遺族厚生年金の受給対象者は配偶者で、受給額は亡くなった加入者が受給している(する予定)の老齢厚生年金額の4分の3。一方、遺族基礎年金は子(18歳未満)がいる配偶者、または子自身で、受給額は下の表の通り一律です。子のいる厚生年金加入者が死亡した場合、配偶者には遺族厚生年金、遺族基礎年金の両方が支給されます。
(2)遺族年金が支給される場合の年金加入要件
遺族年金が支給されるには、加入者の要件として下記のいずれかが必要です。
①年金加入中の現役世代の人(厚生年金加入中の日系企業駐在員や国民年金任意加入者など)

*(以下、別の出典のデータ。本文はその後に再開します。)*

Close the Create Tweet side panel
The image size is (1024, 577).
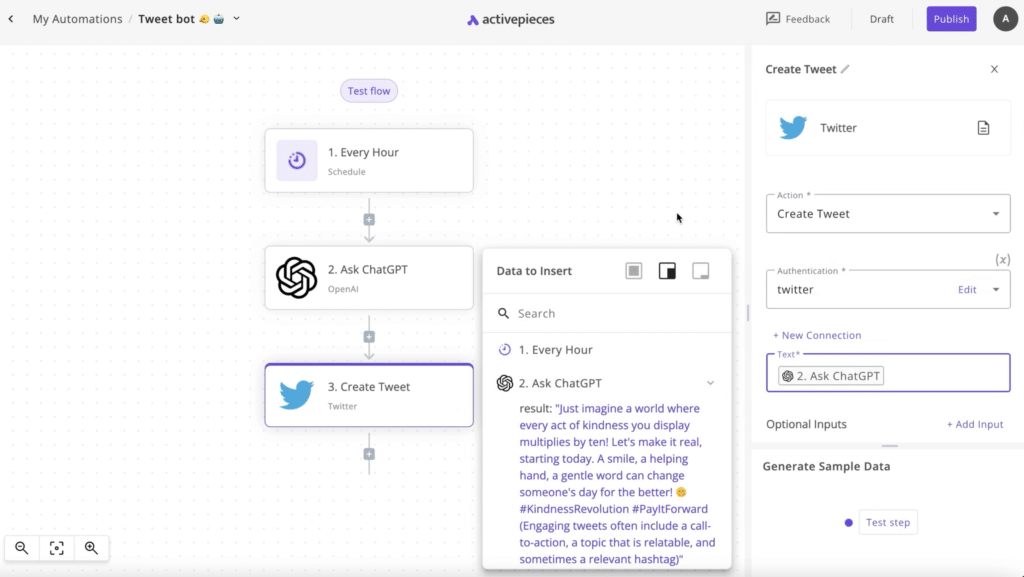coord(994,69)
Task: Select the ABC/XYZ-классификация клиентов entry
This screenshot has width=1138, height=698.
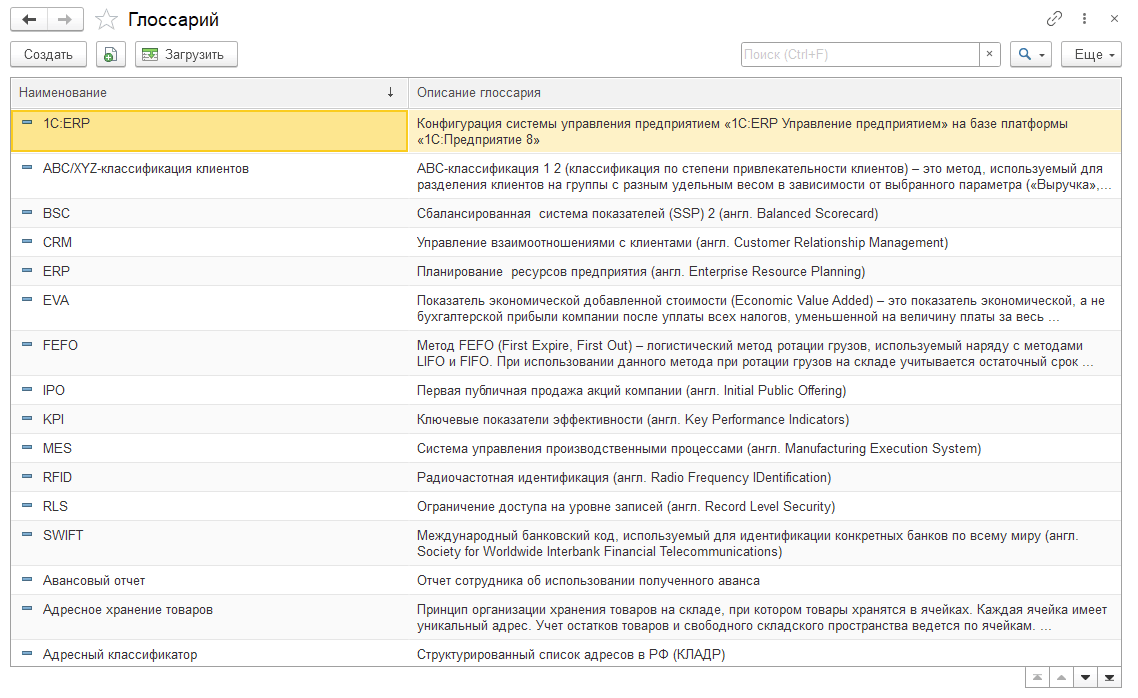Action: 145,169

②現在は年金に加入していない人で過去の加入期間(保険料納付または免除の期間)が25年以上の人
海外居住者の場合は、②について25年以上なくても、カラ期間または居住国(アメリカを含む、日本と社会保障協定を締結している国)の年金加入期間と通算(合計)して25年以上でも要件を満たします。
(3)遺族の受給要件
配偶者、子とも、①死亡した年金受給者(加入者)によって生計を維持されていた、②年収が850万円未満である、といった要件により受給が可能になります。
請求手続き
老齢年金同様、必要書類一式を日本全国にある年金事務所で提出するか、海外から郵送します。委任状があれば、日本にいる代理人(親族、知人、社会保険労務士など専門業者)が請求することもできます。インターネット経由でのオンライン手続きには対応していません。
提出する必要書類ですが、加入者の死亡や家族関係を証明するものが必要となります。日本には戸籍や住民票、所得などに関する証明書(公文書)の交付制度が整備されていて便利なのですが、海外ではそうした制度が整備されていないケースが多く、書類の準備もやや面倒です。
右上の表は日本居住者と海外居住者それぞれの基本となる提出書類の一覧です。海外居住者でカラ期間、居住国の年金加入期間と通算するケースでは、その他の書類も必要ですので、日本年金機構や当社へ個別にお問い合わせください。
関連情報
日本の年金受給者が、遺族のための備えとして知っておきたいことをまとめました。
①死亡一時金
死亡者の加入期間が足りず、遺族基礎年金が受給できなくても、36カ月以上加入していた場合には遺族に一時金が支給されます。ただし、死亡後2年以内の請求手続きが必要です。
②遺族年金の権利がなくなるケース
配偶者が再婚した場合や、配偶者、子が親族以外の者の養子となった場合は権利がなくなります。
③配偶者が外国籍または行政手続きが苦手なケース
日本居住者と異なり、海外居住者の場合、配偶者(夫や妻)が外国籍で日本語を苦手とする場合もあるかと思います。そうすると手続きは困難となりますので、あらかじめ日本で手続きしてくれる代理人を見つけておくと良いでしょう。
※子のない30歳未満の妻の場合、受給は5年間のみ可。配偶者が夫の場合は55歳以上が対象に。また、配偶者がいない場合(死亡、離婚など)、遺族の対象は子(18歳未満)、父母(55歳以上)、孫(18歳未満)、祖父母(55歳以上)へと移る。